What you need to do –
The response must consist of the lines from the one holding "The height and" through the final line of the entries, given again exactly and without any pictures.
#### Exercise material
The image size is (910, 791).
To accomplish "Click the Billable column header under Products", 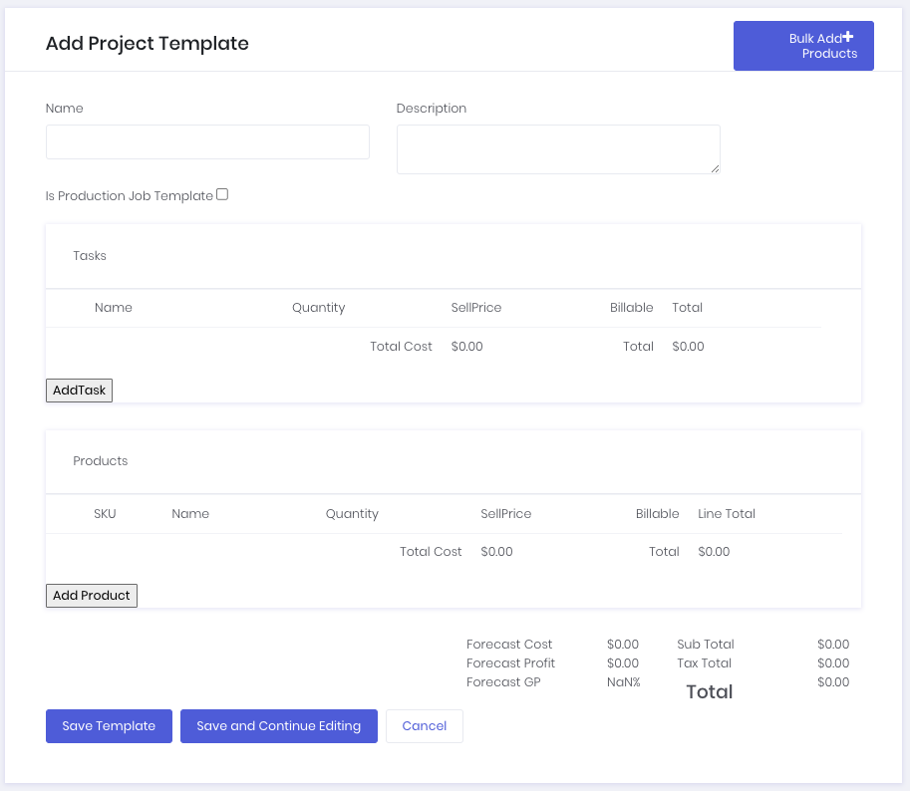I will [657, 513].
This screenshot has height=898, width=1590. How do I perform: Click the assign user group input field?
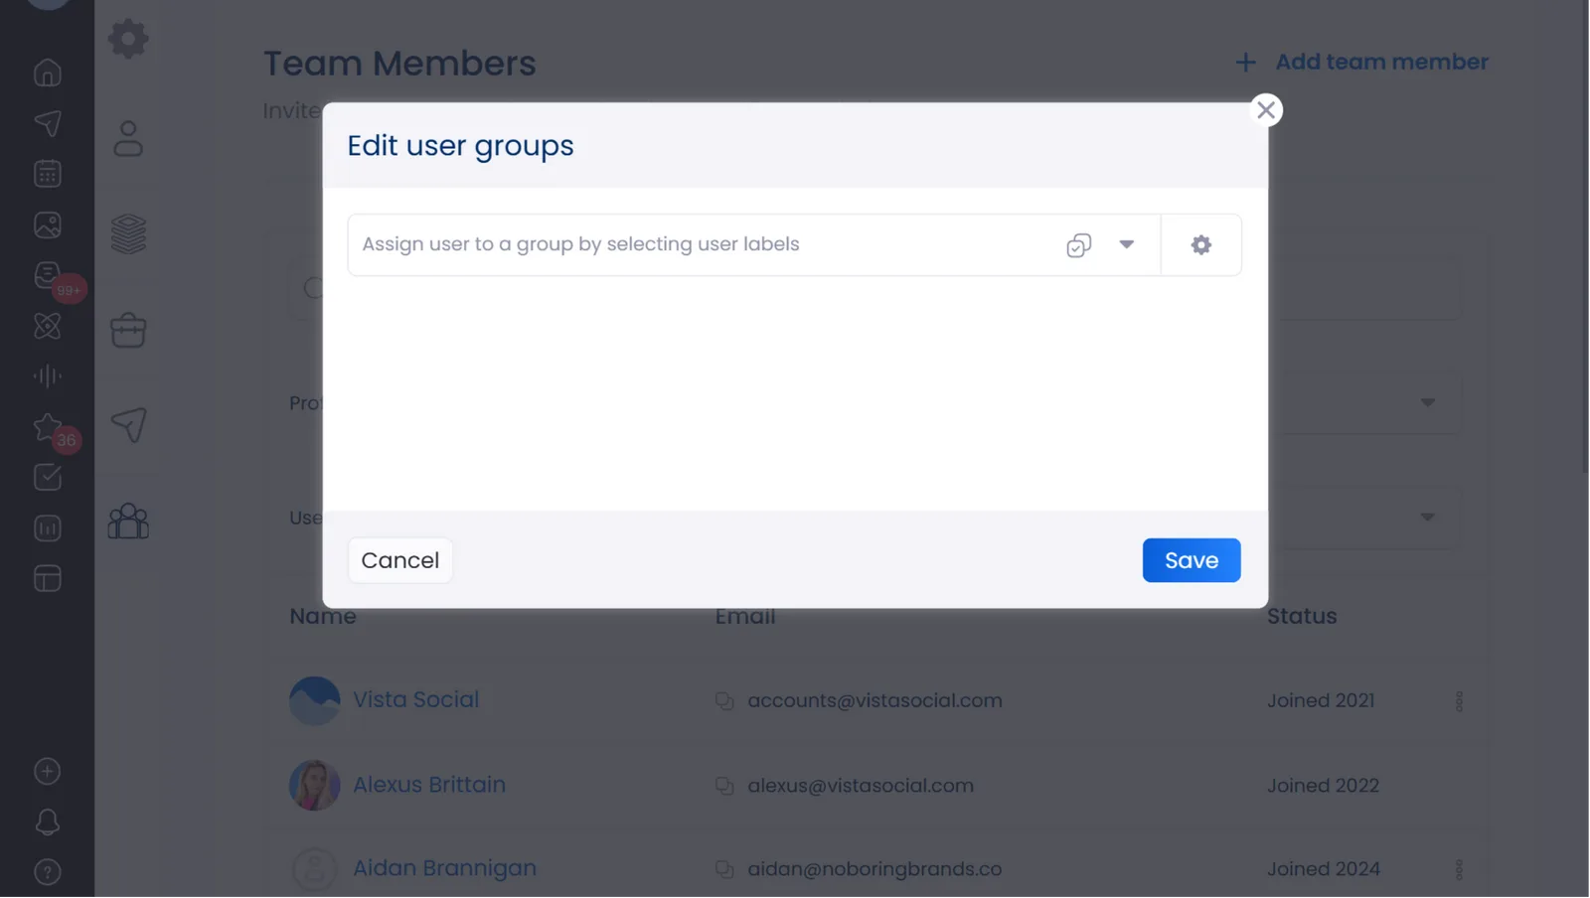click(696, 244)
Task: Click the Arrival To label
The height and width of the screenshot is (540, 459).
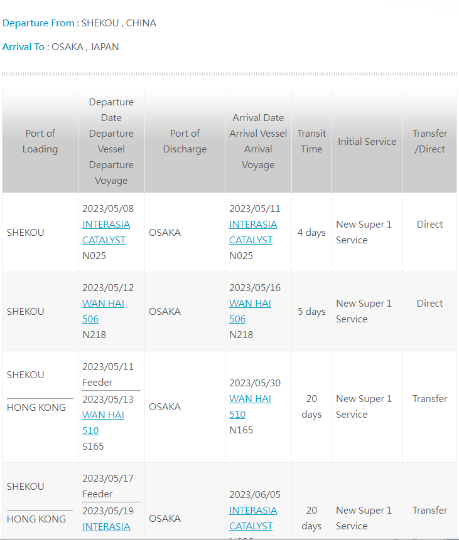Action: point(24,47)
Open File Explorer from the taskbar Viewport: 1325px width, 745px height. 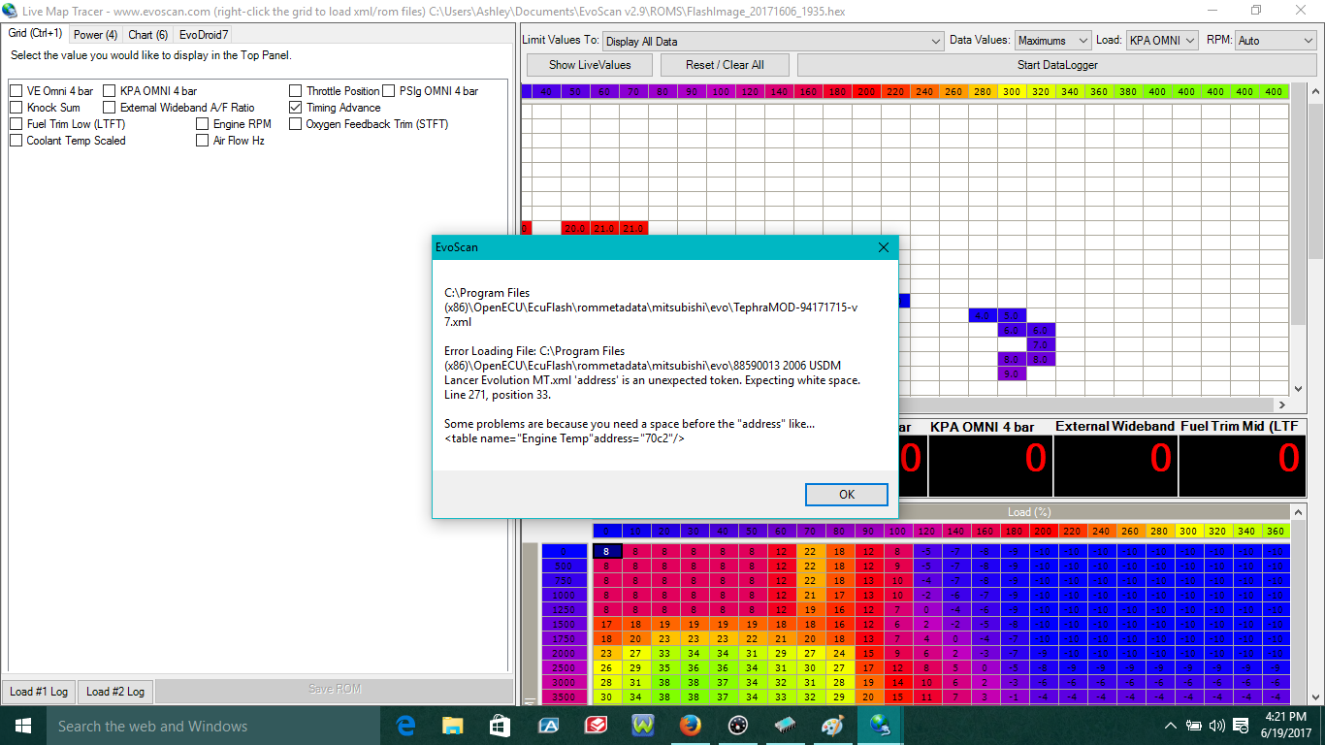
########
Written answer –
The height and width of the screenshot is (540, 459).
Action: point(24,47)
Open File Explorer from the taskbar Viewport: 1325px width, 745px height. 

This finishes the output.